Un factor clave para ambos proyectos es el control de la extracción, producción y distribución de hidrocarburos. Recientemente se descubrieron yacimientos de gas y petróleo en las aguas del Mediterráneo oriental que bañan las costas de Turquía, Siria, Líbano, Israel, Gaza/Palestina y Egipto. Irán busca no quedar aislado ni marginado para mantenerse dentro del proyecto chino. Israel necesita garantizar el control de todo el territorio palestino para dar viabilidad al proyecto estadounidense. Turquía se erige como tercero en discordia en su papel de potencia regional bisagra que pertenece a la OTAN, mantiene estrechos vínculos con el mundo musulmán y negocia con Rusia e Israel.
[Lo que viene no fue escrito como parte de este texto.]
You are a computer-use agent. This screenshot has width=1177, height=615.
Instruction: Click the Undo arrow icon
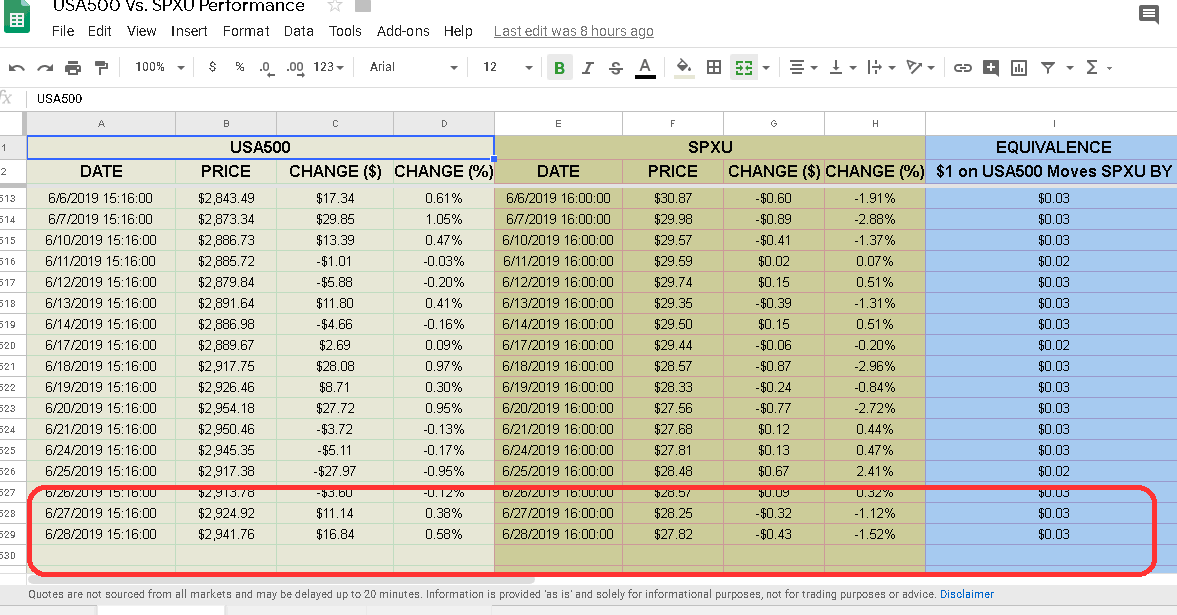(x=17, y=68)
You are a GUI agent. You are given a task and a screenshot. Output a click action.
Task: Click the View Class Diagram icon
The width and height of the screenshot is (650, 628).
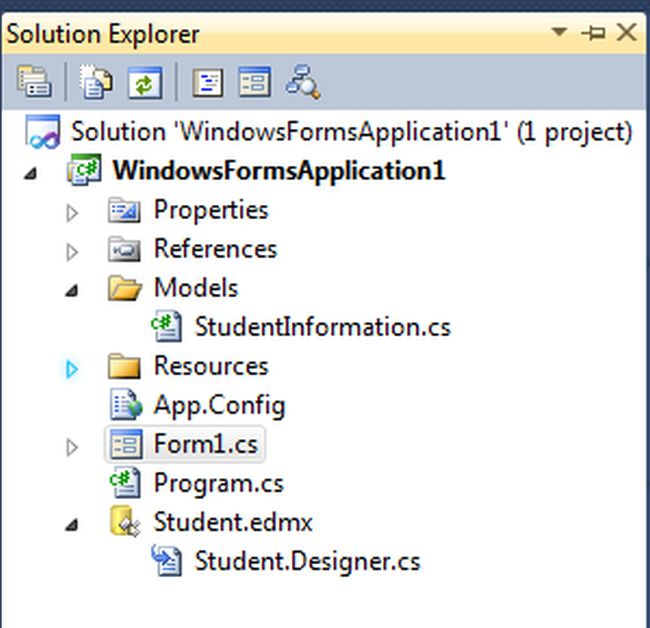(302, 82)
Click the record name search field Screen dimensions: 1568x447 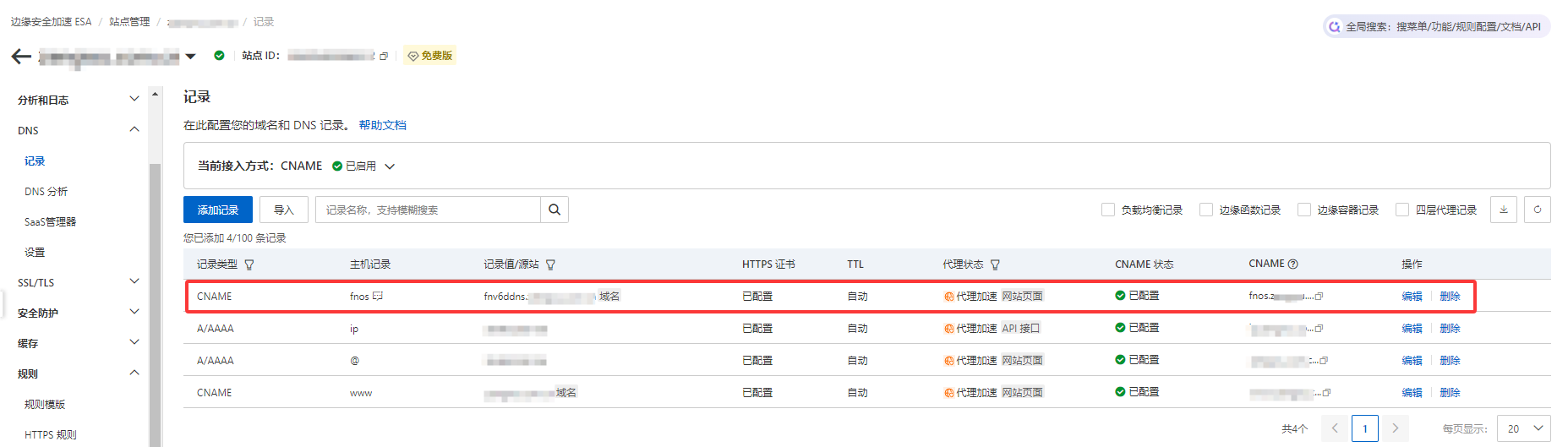point(428,210)
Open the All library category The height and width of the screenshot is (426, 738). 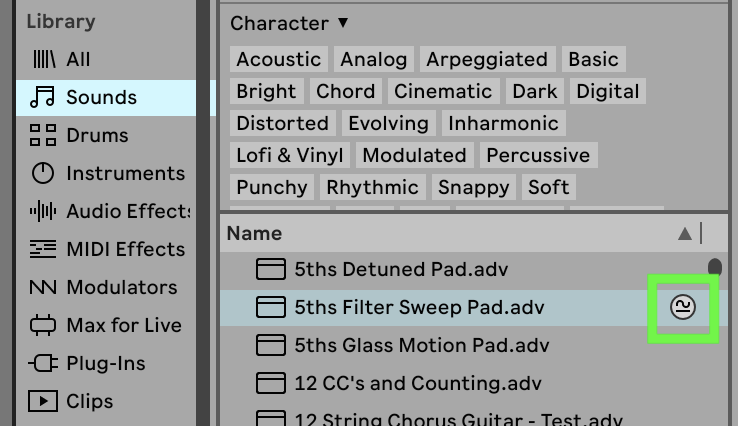[77, 60]
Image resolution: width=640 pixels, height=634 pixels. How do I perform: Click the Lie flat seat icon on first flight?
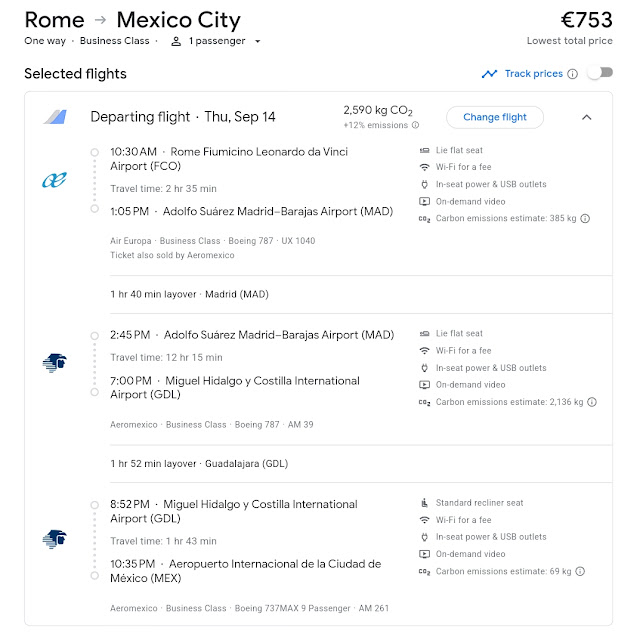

Rusia también pelea protagonismo en la Nueva Ruta de la Seda con el ferrocarril Yiwu-Madrid que atraviesa todo su territorio y Bielorrusia, y que entra a la UE por Polonia, sin tocar Ucrania. De fondo también se observa la disputa por el control de las rutas marítimas del Báltico, el mar Negro, el Egeo y el golfo Pérsico y la futura ruta permanente del Océano Ártico que se abre por el creciente derretimiento del casquete polar. Como podemos ver, las actuales guerras en Europa del Este y Oriente Medio tienen su lógica regional, pero no pueden ser vistas de manera aislada ni ajena a los intereses geopolíticos de las grandes potencias en disputa. Tampoco la guerra en ciernes que se asoma en Asia Pacífico con dos focos de tensión: la península de Corea y la isla de Taiwán.